EXERCISE DETAILS. Pull out of the data below the stretch of lines bounded by the one containing "Click the 2-3" and the one containing "962x561 pixels.", both bounds included, unchanged.
■ ■ ■
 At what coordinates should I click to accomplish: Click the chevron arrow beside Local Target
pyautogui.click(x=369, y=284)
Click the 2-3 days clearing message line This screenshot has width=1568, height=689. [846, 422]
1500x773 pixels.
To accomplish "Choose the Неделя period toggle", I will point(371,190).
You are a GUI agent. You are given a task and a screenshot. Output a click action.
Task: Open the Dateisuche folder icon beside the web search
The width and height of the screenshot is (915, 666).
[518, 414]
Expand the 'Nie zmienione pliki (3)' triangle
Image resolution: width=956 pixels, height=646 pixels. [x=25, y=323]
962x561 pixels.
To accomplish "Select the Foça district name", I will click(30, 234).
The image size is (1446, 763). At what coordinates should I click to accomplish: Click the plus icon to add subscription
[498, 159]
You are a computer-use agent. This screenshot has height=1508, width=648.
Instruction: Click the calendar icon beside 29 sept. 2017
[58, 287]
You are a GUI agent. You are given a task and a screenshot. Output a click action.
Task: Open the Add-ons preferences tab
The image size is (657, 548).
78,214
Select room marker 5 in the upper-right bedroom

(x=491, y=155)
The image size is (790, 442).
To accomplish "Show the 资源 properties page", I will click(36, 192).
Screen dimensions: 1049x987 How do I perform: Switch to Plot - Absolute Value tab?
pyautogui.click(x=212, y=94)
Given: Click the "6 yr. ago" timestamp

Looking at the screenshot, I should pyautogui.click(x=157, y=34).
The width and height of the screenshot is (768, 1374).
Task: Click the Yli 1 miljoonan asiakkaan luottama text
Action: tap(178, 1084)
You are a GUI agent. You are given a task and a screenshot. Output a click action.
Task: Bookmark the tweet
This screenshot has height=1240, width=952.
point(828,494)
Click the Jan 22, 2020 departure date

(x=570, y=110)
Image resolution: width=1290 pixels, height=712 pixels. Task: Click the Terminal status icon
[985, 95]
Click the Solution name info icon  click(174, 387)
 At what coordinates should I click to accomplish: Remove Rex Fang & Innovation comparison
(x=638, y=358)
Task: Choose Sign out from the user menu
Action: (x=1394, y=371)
■ ■ ■
REPLY.
Click the 2-3 days clearing message line This screenshot has width=1568, height=689. [846, 422]
1500x773 pixels.
To accomplish "Choose the Неделя period toggle", I will point(371,190).
You are a GUI agent. You are given a task and a screenshot. Output a click action.
Task: Open the Dateisuche folder icon beside the web search
The width and height of the screenshot is (915, 666).
[518, 414]
Expand the 'Nie zmienione pliki (3)' triangle
Image resolution: width=956 pixels, height=646 pixels. [x=25, y=323]
962x561 pixels.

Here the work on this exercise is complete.